Buying artwork – whether purely for aesthetics or as an investment – can be an intimidating process. Thankfully, those of us in the Bay Area who are just starting out have a great local resource: Lost Art Salon. Nearly everything in the place is under $1000. And it is indeed set up like an early 20th century European salon, so you’ll instantly feel at ease when you walk in.
“The South of Market loft features original Modern Era art (1900-1960s) presented in an eclectic residential setting – think Paris 1920s meets industrial urban loft,” said Rob Delamater, who along with Gaétan Caron, founded Lost Art. “We want our clients to feel like they’re walking into our own living room, not a stuffy, cold, intimidating art gallery.
“The residential feel of the Salon also is a way for us to show people unique ways of hanging work and displaying a mix of sculpture, ceramics, art glass and wall art.”
You can see Delamater and Caron’s design skills at work at the upcoming Decorator Showcase in San Francisco. The pair created the “Hall of Collections and Atelier,” which is located on a lower level of the showcase mansion.
In a recent interview with Instinct magazine, Delamater and Caron offered these tips for buying art:
- Select pieces you will want to own long-term.
- Don’t worry about placement, as you can always find the right spot for art that you love.
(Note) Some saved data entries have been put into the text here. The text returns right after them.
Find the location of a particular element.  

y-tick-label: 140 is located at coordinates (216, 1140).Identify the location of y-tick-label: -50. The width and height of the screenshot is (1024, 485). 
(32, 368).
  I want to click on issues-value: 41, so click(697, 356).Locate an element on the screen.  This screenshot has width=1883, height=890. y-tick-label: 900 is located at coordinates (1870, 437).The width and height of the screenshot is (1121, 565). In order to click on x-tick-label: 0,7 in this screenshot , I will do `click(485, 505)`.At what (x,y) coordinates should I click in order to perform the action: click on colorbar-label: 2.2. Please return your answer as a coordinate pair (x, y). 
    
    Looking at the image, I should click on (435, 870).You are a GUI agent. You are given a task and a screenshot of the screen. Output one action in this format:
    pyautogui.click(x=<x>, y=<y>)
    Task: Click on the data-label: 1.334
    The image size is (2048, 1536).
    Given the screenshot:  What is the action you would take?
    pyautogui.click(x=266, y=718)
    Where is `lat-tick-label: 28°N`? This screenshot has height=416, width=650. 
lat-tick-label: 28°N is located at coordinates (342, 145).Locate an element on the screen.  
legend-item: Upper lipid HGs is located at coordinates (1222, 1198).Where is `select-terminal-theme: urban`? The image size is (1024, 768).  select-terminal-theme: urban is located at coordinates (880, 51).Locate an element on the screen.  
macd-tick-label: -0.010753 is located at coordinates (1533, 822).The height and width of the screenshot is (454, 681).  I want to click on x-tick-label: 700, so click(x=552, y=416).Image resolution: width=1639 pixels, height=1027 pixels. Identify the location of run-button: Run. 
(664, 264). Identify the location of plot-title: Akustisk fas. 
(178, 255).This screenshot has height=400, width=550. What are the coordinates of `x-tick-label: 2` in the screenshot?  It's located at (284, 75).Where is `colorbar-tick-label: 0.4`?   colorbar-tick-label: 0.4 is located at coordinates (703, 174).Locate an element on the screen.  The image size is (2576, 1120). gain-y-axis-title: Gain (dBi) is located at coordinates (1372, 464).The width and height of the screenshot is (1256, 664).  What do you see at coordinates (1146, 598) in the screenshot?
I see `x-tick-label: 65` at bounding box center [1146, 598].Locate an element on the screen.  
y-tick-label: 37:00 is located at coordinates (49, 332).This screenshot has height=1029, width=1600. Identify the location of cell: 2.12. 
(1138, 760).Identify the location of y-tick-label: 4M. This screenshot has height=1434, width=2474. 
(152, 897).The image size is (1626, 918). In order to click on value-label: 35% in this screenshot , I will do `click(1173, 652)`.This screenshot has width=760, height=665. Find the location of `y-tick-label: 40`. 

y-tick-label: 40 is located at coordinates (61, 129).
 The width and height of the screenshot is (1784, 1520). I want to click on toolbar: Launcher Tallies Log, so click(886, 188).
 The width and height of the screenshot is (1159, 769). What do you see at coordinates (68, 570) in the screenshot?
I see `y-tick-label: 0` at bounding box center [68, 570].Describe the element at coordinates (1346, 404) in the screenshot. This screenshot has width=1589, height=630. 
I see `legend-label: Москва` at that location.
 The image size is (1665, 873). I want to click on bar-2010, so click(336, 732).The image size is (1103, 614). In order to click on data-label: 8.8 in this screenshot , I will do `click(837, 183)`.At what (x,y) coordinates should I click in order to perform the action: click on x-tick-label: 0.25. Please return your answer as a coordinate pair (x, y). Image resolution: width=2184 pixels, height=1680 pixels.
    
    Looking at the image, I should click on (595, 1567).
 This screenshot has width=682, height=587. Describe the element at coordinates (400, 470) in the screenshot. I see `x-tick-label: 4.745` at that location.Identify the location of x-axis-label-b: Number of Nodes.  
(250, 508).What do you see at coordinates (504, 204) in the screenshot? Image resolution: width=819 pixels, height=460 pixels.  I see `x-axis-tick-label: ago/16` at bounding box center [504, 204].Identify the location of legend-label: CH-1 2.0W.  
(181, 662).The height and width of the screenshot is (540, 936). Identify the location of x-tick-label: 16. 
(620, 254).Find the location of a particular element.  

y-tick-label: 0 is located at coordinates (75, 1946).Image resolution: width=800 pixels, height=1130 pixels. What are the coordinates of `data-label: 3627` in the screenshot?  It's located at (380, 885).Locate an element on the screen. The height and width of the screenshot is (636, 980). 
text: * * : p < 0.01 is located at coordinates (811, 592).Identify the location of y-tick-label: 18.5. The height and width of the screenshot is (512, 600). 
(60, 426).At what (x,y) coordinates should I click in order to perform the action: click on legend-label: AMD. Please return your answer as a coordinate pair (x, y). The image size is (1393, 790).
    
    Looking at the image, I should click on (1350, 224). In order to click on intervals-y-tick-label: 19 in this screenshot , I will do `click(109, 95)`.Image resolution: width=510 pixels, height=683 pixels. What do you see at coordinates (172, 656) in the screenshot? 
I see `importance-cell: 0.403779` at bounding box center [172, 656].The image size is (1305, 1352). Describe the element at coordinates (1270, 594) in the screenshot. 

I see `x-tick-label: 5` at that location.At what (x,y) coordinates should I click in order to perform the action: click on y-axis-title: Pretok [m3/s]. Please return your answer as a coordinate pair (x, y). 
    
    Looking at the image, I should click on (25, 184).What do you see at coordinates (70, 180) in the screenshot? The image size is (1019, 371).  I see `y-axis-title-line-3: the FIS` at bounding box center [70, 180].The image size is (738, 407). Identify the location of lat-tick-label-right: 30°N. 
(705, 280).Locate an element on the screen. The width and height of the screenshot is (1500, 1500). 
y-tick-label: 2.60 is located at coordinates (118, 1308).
- Buy one-of-a-kind works that fit your budget, rather than reproductions that anyone else can have in their home. The pair explained that “there’s something about knowing you are the only one in the world that owns this work of art. Original works have a soulful quality that simply cannot be captured in reproductions, no matter how good.”
At the two-year-old Salon, over 250 art pieces are on display – including paintings, drawings, ceramics, glass work and sculptures. An additional 1,200 items are in a library of original images, which is available for anyone to browse. The art is procured through auctions, dealers, flea markets, antique fairs and private collections and estates.
It’s hard to believe that for the cost of, say, filling up our gas tank a few times, we could buy a fantastic original painting. We may have to re-direct next month’s coffee allowance towards some lovely new pottery for our nightstands.